## To do
In the copy, include exactly the lines from the one with "Given: Click the wow reaction icon" through the end of the data and no others, both ends kept, with every picture left out.

(Saved data entries)
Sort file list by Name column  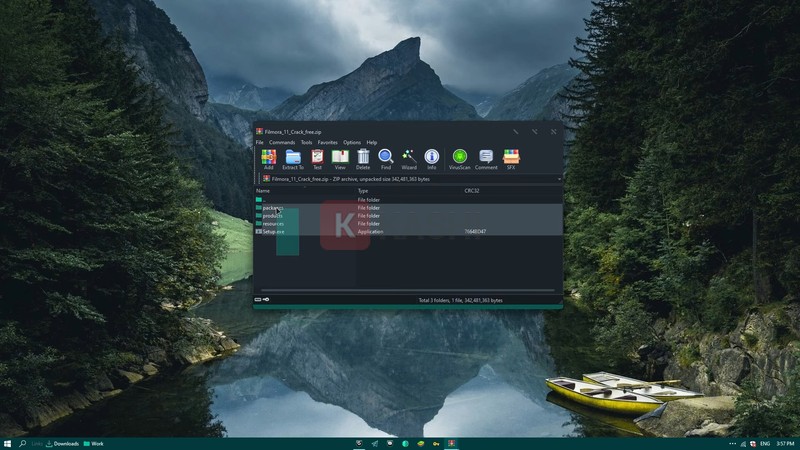point(263,190)
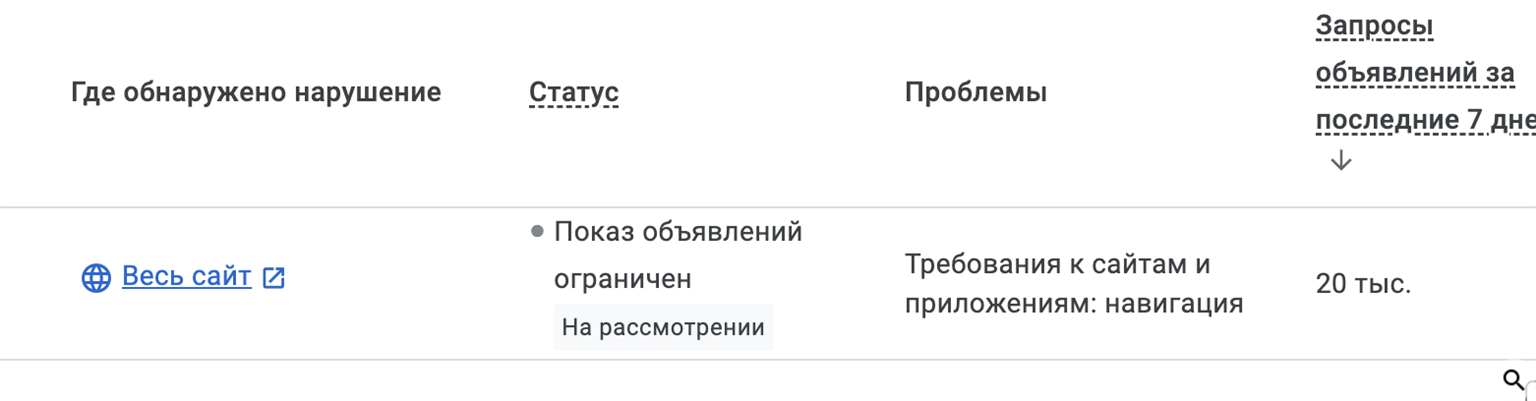Click the 20 тыс. requests value
Image resolution: width=1536 pixels, height=401 pixels.
click(1364, 284)
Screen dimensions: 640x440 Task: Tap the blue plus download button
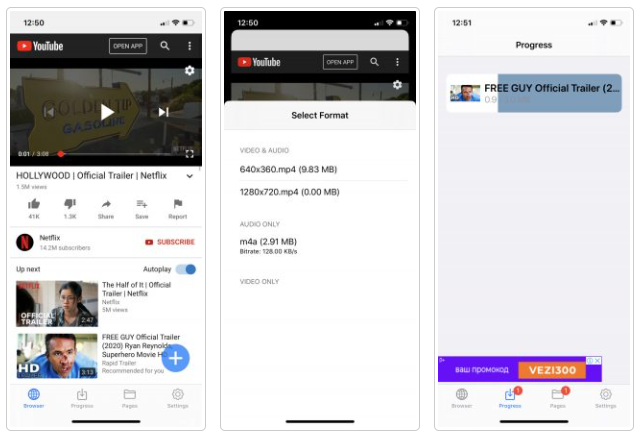[176, 357]
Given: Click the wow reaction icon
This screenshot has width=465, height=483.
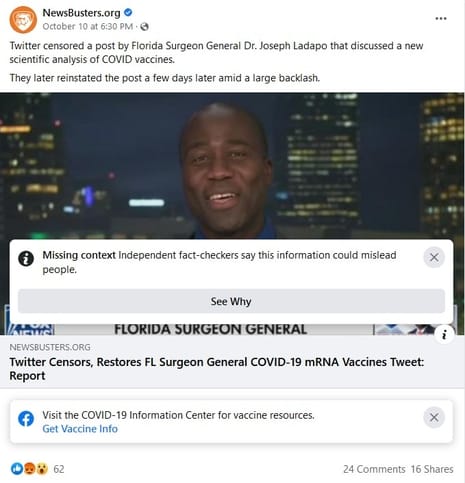Looking at the screenshot, I should pyautogui.click(x=42, y=469).

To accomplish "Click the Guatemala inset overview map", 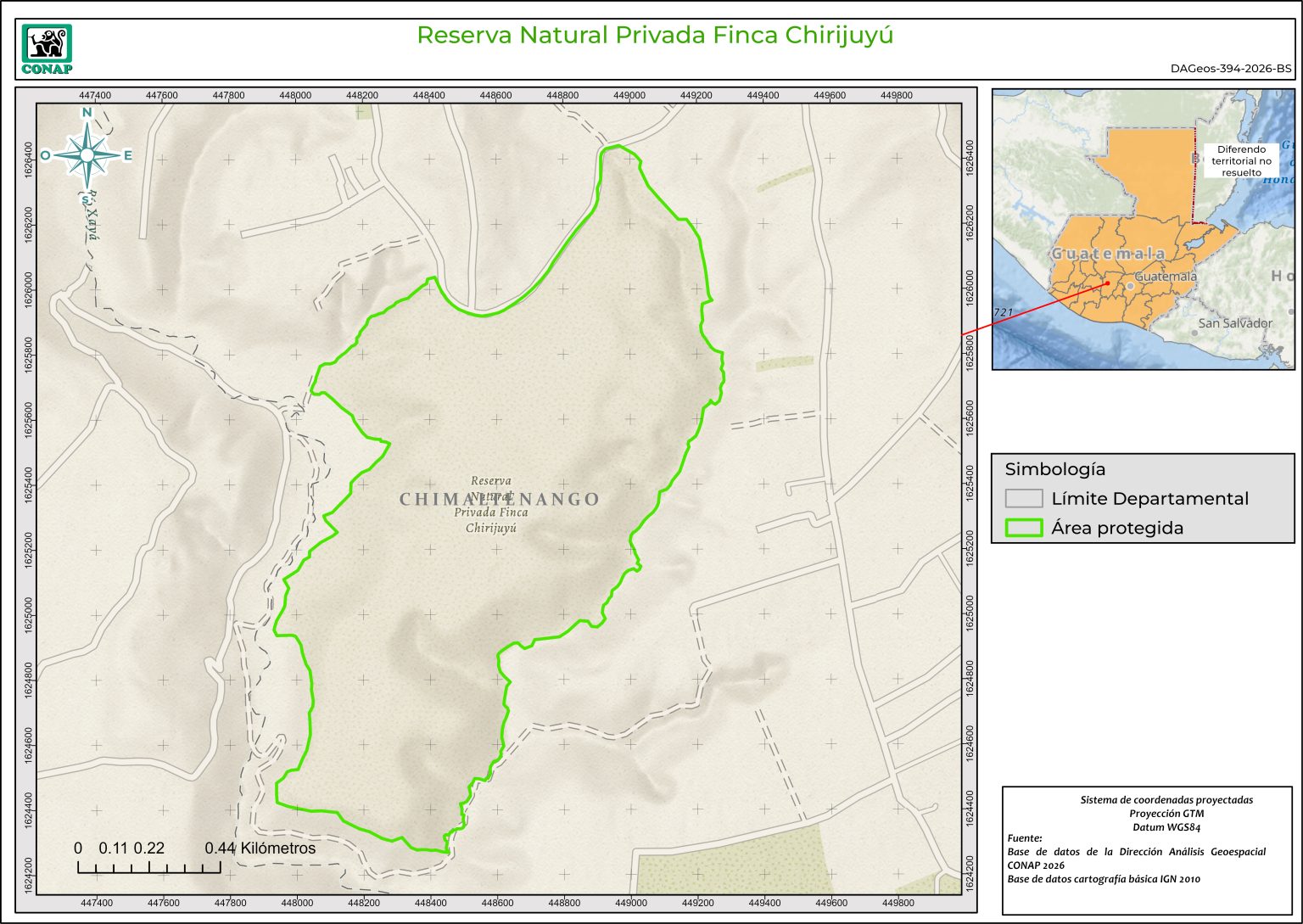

## Response to the task
Given: Click the wow reaction icon
This screenshot has width=465, height=483.
Looking at the screenshot, I should pyautogui.click(x=42, y=469).

To accomplish "Click the Guatemala inset overview map", 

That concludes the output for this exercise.